First, How much data you have? Given a small dataset an MLR might perform better than ANN. NN requires relatively large number of dataset.
Second, What are the associated training accuracy? If you have training accuracy very high (>99%), then your network might be overfitted and thus perform poorly for test samples.
Third, If your model is performing as expected in one language than other, then I would recommend you to check your code, implementation of the network structure carefully.

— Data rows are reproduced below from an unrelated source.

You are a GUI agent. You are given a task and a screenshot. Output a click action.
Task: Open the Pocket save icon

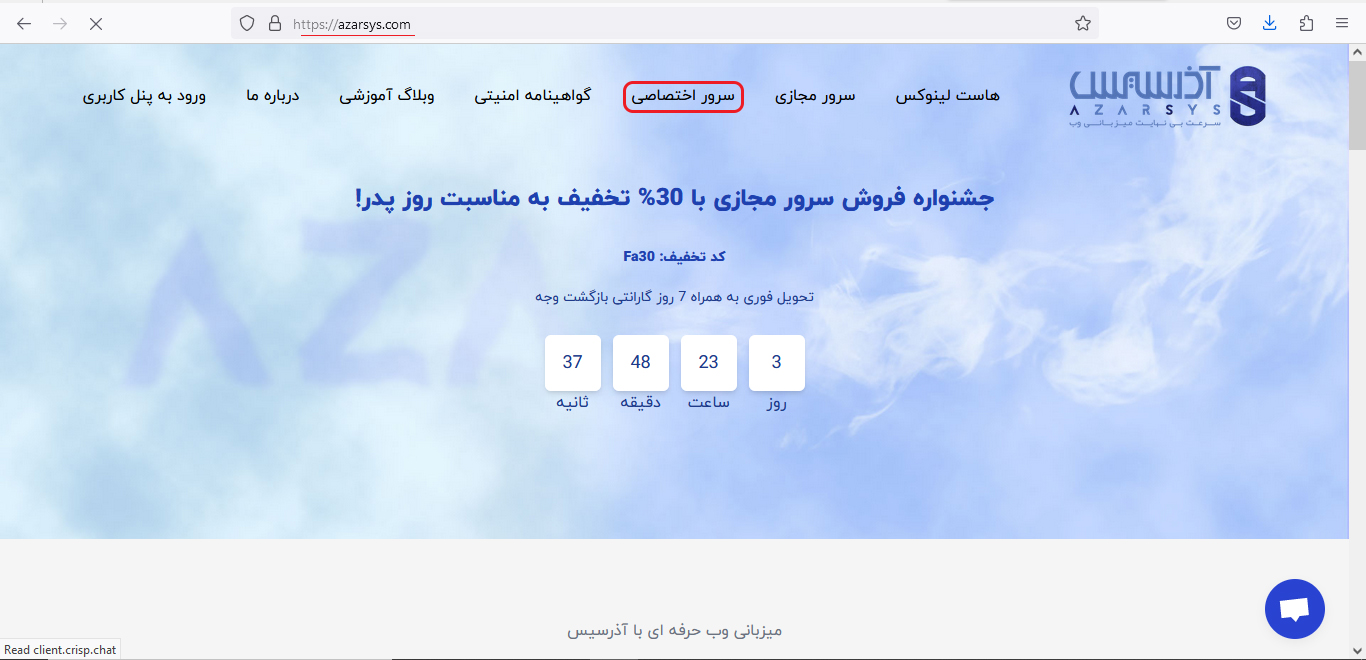pos(1235,23)
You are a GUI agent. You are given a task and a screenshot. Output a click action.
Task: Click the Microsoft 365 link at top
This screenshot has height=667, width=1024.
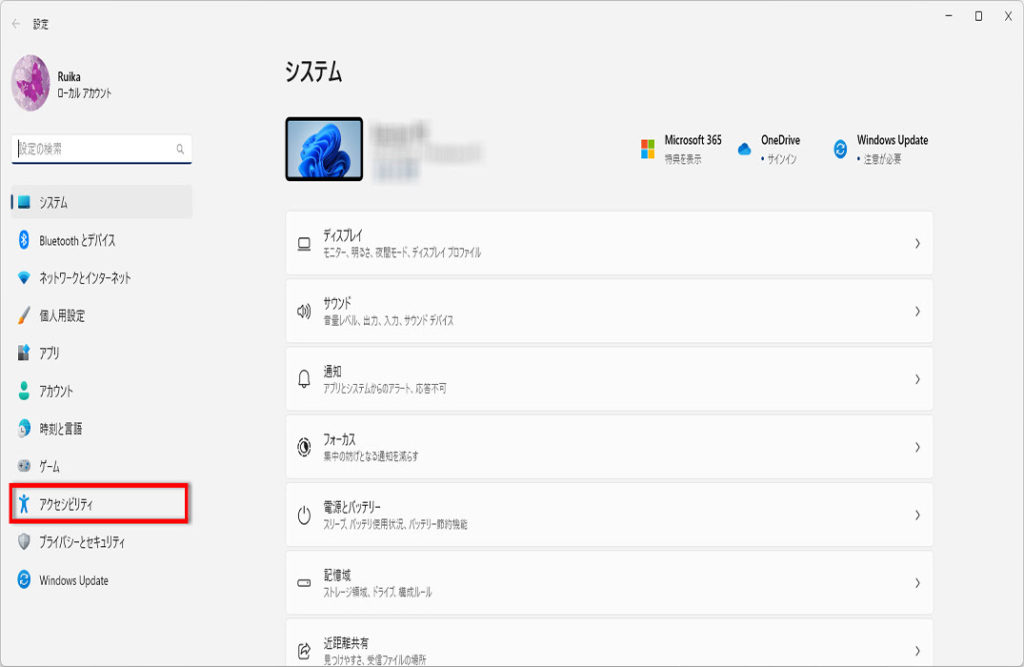tap(682, 149)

Obviously, NN can 'remember' almost everything but lack of predictability important for good AIML models while properly built linear regression model y -= ax+b is excellent in predicting, isn't it? Overoptimization of NN is a typical problem solvable by regularization techniques, decreasing (!) the number of layers and applying it only for 'important features'. You can use Random Forest first to identify feature importance, and then you use NN on top. This paper Article Atomic Machine Learning
What is the size of your data? Is it big data or a small one? MLR is a parametric model which assumes certain criteria. Neural needs big data as it uses multiple and many parameters. That may be one reason for this difference. Pls read more about parametric vs non-parametric models
thanks for your valuable time Sergei Eremenko , ill definitely follow the suggested article. @anura
@Anuraj Nayarisseri the sample size of my data is around 1400, i think its too small considering the complexity of my model with 100 independent variables.
Jeevan C.: There is a method in R - "accuracy", that is typically used to calculate model accuracy. Certainly, with 100s of independent variables and 1400 data points, model might overfit on the training data.
Also check https://www.researchgate.net/publication/222679730_A_comparison_of_neural_network_and_multiple_regression_analysis_in_modeling_capital_structure
Jeevan C. yes right. For 100 variables first, select the important and significant variables using Lasso or Ridge or Random Forest. Once you select the features then build the models. Alternatively, use PCA to reduce the dimensions before building models.
Sometimes there are datasets that have very simple patterns for the model to recognize and do the modeling. So, if you use a complex model, there is a good possibility that you get a poor result. This situation often happens with the deep model when someones trying to fit thousands of parameters of a model to a dataset that could be modeled with a classic machine learning algorithm.
On the other hand, for the training of an ANN-based model, you should have a handy number of samples and if your model has many inputs, you should do some dimension reduction such as PCA ar MNF of more advanced ones like Boruta algorithms.